* **Given text**:
/---

From 6badd1e31d6b2fc4bf4dc9b468f609b5ff817390 Mon Sep 17 00:00:00 2001
From: namgyu-youn <yynk2012@gmail.com>
Date: Fri, 6 Jun 2025 16:31:23 +0900
Subject: [PATCH 1/5] Replcae torch.norm with torch.linalg.vector_norm in
 L1-norm torch.norm is deprecated and may be removed in future PyTorch
 releases

---
 modelopt/torch/nas/modules/conv.py   | 8 ++++++--
 modelopt/torch/nas/modules/linear.py | 2 +-
 2 files changed, 7 insertions(+), 3 deletions(-)

\---

* **Recorded data**:
/---

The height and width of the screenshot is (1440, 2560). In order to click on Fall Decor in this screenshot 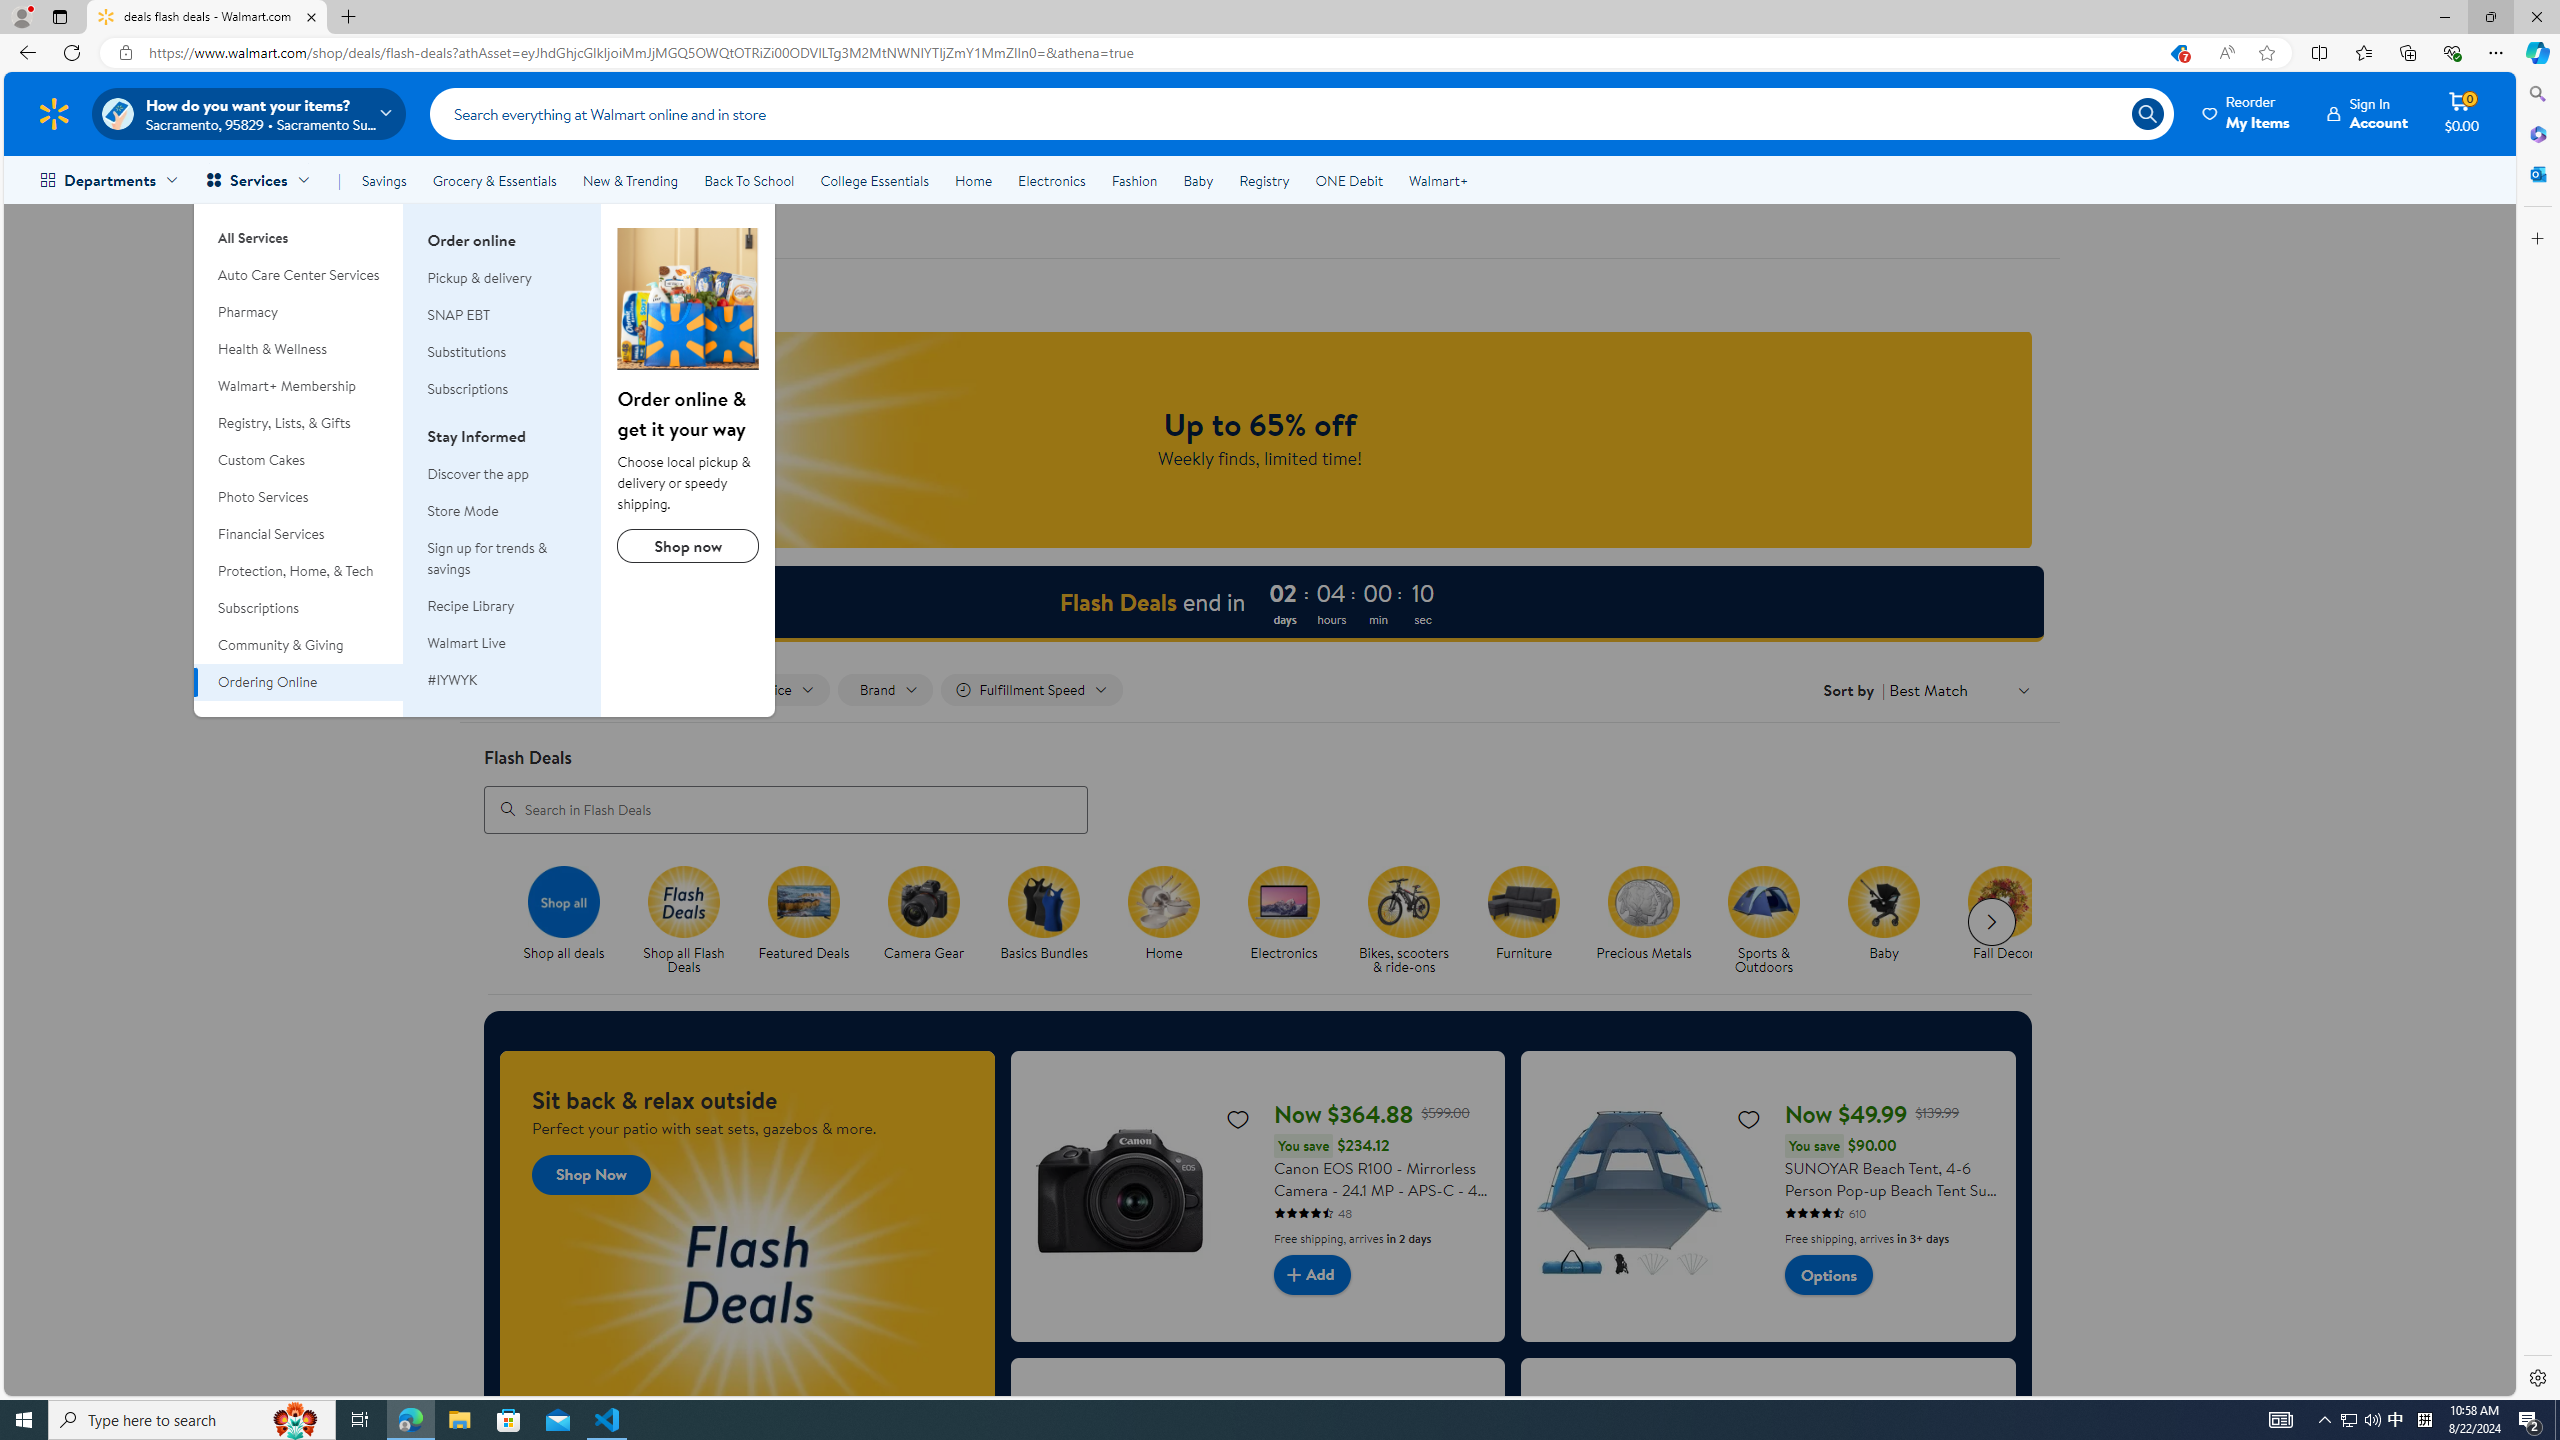, I will do `click(2004, 901)`.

\---

* **List of tasks**:
A: According to the patch header, which function replaces torch.norm?
B: Write the next part of the patch header that replaces torch.norm, starting after its final line.
The data above is separate material and has no connection to the patch header.

* **Task-by-task answers**:
A: torch.linalg.vector_norm

B:
diff --git a/modelopt/torch/nas/modules/conv.py b/modelopt/torch/nas/modules/conv.py
index 4769a46c9..935bbfc96 100644
--- a/modelopt/torch/nas/modules/conv.py
+++ b/modelopt/torch/nas/modules/conv.py
@@ -139,7 +139,9 @@ def _estimate_importance(self) -> TracedHp.Importance:
             return None
         weight = self._parameters["weight"]  # retrieve full weight tensor
         c_in = weight.shape[1]
-        return torch.norm(torch.reshape(weight.detach().transpose(0, 1), (c_in, -1)), dim=1)
+        return torch.linalg.vector_norm(
+            torch.reshape(weight.detach().transpose(0, 1), (c_in, -1)), dim=1
+        )
 
     def _setup(self):
         # only support ungrouped conv or grouped conv with in_channels == out_channels
@@ -249,4 +251,6 @@ def _estimate_importance(self) -> TracedHp.Importance:
             return None
         weight = self._parameters["weight"]  # retrieve full weight tensor
         c_in = weight.shape[0]
-        return torch.norm(torch.reshape(weight.detach(), (c_in, -1)), dim=1)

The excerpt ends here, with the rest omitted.